You’ll implicitly write tracking_number and go.
This may sound a bit limiting, and indeed it is. But there’s a trade-
off. You either will stick with the conventions and constrains
implied by them or you’ll have to think about them, document them,
track them, test them, communicate them, and miss the fun part.
Well, the fun part is, rails have evolved as no other web based
technology have by putting one brick over the other based on these
conventions. If you stick with conventions, you’ll be somewhat future-
proof. Just to give you an example, if you had a rails project
complying with the conventions, you may easily convert it to be a
fully-fledged REST web service when it comes up in the new version.
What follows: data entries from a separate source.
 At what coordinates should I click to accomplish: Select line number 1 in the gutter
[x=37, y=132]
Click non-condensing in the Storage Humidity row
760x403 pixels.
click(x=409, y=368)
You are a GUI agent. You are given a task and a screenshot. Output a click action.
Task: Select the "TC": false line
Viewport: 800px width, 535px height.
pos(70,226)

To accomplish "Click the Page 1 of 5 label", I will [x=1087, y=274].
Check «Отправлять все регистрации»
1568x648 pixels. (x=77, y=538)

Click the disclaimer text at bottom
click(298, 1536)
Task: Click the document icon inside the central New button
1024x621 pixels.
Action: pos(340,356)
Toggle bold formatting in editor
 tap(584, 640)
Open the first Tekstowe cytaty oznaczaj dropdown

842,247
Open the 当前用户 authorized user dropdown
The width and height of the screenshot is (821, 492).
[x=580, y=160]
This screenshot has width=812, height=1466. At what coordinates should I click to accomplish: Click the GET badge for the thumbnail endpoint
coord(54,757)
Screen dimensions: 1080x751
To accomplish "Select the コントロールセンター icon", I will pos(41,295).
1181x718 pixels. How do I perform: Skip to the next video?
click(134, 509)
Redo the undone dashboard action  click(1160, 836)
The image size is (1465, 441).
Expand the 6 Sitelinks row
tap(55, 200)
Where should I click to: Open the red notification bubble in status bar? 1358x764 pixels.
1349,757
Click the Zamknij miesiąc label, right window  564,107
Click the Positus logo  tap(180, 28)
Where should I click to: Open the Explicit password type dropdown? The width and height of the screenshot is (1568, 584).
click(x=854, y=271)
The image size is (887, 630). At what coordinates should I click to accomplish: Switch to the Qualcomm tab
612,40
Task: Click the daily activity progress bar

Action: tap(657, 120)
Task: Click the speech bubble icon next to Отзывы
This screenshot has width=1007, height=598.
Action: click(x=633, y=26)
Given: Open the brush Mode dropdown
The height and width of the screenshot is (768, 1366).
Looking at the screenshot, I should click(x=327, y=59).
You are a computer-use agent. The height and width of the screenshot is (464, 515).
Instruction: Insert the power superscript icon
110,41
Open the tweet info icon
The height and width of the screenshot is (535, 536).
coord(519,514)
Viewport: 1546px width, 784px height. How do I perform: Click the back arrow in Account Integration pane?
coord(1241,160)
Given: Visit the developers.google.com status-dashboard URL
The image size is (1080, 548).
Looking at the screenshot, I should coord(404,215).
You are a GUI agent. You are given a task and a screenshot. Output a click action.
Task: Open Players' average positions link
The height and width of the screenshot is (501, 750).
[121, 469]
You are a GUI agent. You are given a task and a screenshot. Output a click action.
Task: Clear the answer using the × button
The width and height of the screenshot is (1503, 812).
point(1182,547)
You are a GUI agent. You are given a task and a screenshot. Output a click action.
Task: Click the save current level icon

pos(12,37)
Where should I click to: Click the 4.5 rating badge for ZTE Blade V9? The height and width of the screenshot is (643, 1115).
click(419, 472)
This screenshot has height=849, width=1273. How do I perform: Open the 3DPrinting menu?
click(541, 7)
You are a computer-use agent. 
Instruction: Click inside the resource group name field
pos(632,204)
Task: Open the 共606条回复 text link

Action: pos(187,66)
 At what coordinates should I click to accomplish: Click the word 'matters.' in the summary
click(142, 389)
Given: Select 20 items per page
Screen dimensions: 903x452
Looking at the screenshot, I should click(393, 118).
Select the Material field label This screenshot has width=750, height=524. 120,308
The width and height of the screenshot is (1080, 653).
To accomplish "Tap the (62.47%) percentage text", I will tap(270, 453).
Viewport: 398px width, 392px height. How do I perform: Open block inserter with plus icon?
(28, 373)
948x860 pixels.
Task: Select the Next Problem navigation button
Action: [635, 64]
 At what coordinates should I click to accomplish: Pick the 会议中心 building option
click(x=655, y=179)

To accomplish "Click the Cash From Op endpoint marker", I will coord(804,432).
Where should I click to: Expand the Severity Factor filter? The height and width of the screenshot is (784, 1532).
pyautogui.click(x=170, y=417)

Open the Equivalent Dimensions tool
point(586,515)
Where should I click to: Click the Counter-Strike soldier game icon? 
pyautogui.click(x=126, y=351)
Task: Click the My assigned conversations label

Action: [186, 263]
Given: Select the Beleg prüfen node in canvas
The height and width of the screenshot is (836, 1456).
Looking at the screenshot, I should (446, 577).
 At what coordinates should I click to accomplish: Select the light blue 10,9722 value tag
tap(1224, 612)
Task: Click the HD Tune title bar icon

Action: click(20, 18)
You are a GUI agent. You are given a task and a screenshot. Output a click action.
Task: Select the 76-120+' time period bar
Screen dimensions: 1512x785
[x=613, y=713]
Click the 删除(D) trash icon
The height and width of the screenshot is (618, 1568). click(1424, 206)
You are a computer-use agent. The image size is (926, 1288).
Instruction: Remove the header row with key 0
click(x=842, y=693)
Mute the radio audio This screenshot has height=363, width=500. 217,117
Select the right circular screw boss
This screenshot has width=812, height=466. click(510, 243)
(BTW you can do it now if you’re using Edge Rails, which you’ll need
to be in order to follow the Rails Book v2 )
To cut the long story short, Rails’ power (mostly) lies in the
approach. Rails and Ruby is flexible and powerful if you want to
divert from the convention. BUT until your next project. Also don’t
forget the fact that Rails is best for database backed web applications.
Having said those, I need to add that I’ve been developing web apps
starting with CGI-C, Server side Javascript, Perl, PHP, Java (EE and
non-EE). The productivity boost is not even close with what I’ve
experienced with Rails.
Disclaimer. Not every type of project is suitable for Rails. You’ll
find yourself going back and forth to other tools. But I hope you’ll
not be disappointed because Rails and the community in general does
not see it as a silver bullet.
Hope this helps.
Regards,
Oyku.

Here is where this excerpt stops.